GENETICS OF CEREBRAL CAVERNOUS MALFORMATIONS: IDENTIFICATION OF RESPONSIBLE GENES

Cerebral Cavernous Malformations are vascular malformations, mostly located in the central nervous system, with a prevalence of 0.1-0.5% in the general population. These lesions are characterized by abnormally enlarged and leaky capillary cavities (caverns) lined by a thin endothelium layer ranging in size from a few millimeters to a few centimeters. They can be either clinically silent or give rise to clinical symptoms ranging from headaches and focal neurological deficits to seizures and fatal intracerebral hemorrhage. Identification of these lesions is important because surgical removal of many is possible and necessary for patients with recurrent hemorrhage or intractable seizures. Magnetic resonance imaging (MRI) is the diagnostic modality of choice and symptomatic disease typically begins in the third-fifth decades of life, although lesions have been described in all age groups.
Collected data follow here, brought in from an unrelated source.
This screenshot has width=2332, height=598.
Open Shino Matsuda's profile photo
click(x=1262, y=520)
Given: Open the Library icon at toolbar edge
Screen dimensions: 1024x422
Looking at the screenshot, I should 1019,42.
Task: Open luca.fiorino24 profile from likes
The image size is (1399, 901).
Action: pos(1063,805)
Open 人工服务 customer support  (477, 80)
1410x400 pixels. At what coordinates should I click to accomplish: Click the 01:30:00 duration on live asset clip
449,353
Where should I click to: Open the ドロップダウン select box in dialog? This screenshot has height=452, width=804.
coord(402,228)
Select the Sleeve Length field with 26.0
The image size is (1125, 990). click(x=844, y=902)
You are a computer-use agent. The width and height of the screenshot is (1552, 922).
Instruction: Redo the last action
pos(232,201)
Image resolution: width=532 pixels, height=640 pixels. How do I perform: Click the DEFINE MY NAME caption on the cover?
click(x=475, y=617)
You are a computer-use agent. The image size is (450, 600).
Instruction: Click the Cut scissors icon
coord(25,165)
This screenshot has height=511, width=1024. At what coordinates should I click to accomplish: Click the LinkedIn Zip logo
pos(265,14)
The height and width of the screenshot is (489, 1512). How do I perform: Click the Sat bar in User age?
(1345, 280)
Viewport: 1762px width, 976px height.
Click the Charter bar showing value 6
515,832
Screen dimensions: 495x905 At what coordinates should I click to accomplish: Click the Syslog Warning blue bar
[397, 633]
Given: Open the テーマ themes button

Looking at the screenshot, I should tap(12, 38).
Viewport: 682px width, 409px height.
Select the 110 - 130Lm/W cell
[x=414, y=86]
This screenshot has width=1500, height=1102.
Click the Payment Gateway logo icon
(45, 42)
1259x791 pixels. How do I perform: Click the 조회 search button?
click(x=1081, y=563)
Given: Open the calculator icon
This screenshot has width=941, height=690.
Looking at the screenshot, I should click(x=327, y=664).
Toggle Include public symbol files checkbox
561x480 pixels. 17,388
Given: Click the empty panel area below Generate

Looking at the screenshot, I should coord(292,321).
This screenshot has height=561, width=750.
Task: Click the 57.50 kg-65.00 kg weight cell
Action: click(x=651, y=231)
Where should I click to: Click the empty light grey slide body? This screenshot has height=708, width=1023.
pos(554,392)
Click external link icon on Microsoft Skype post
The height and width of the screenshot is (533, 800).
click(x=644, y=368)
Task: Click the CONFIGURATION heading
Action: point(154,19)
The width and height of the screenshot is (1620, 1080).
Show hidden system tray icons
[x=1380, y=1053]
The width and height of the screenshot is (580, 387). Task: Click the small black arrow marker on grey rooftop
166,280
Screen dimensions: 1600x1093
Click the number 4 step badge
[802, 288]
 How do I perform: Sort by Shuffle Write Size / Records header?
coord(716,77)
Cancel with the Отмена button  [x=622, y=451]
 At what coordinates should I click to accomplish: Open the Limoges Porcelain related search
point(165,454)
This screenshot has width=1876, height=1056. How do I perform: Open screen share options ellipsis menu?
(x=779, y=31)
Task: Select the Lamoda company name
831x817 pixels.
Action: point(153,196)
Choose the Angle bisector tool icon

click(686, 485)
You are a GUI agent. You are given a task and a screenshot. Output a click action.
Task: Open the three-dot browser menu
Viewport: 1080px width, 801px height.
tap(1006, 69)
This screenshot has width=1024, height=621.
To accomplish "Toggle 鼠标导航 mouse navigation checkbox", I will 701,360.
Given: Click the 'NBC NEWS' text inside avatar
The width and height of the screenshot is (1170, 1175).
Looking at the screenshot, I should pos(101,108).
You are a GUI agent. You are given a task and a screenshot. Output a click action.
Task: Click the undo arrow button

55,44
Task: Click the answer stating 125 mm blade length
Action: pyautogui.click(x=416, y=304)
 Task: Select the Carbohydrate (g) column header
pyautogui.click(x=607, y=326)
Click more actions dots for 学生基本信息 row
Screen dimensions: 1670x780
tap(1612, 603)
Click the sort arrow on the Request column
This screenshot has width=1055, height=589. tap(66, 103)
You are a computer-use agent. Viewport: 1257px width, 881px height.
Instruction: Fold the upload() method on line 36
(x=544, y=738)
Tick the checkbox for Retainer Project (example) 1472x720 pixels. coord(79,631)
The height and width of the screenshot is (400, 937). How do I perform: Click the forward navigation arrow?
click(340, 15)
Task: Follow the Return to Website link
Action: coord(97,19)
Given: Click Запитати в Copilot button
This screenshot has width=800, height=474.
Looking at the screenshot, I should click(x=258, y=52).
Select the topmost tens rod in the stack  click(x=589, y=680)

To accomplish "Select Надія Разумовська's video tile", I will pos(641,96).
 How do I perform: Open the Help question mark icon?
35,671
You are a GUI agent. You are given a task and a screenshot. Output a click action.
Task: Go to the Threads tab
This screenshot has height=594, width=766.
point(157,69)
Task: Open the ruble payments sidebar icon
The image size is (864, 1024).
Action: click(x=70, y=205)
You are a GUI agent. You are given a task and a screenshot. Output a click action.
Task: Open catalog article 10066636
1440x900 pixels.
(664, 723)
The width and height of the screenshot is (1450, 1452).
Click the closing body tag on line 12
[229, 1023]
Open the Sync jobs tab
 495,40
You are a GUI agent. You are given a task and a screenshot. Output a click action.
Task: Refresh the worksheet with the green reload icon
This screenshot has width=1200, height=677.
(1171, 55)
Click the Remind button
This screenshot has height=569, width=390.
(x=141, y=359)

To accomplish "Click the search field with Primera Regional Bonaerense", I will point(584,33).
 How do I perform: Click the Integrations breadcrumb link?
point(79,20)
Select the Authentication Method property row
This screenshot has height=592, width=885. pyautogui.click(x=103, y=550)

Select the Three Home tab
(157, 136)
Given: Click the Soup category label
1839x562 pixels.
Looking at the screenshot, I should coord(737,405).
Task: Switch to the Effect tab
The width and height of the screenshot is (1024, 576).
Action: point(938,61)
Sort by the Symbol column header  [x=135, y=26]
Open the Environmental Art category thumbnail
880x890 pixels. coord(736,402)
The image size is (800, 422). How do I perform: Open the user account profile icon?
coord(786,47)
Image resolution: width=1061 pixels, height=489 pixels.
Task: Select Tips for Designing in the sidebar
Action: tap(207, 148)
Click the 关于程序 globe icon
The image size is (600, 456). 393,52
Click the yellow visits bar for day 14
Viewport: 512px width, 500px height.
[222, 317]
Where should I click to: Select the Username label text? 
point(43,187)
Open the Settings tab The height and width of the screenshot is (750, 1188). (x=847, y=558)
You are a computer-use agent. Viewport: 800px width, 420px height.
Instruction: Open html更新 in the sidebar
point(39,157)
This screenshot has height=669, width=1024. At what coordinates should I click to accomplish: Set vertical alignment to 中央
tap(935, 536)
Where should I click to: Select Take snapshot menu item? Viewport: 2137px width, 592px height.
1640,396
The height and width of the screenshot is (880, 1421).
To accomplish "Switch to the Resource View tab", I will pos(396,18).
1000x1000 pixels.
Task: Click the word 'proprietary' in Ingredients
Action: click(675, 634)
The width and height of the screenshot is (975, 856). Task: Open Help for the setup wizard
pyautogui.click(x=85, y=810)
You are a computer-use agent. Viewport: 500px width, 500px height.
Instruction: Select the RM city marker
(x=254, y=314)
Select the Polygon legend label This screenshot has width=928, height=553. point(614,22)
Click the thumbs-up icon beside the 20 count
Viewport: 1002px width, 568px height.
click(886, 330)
The past few years have seen rapid advances in our understanding of the genetics of Cerebral Cavernous Malformations with the identification of three causative genes. Objective of this proposal is the identification of additional causative genes responsible for Cerebral Cavernous Malformations. Our proposed research can help to better understand the molecular mechanisms underlying pathogenesis and to develop therapeutic methods.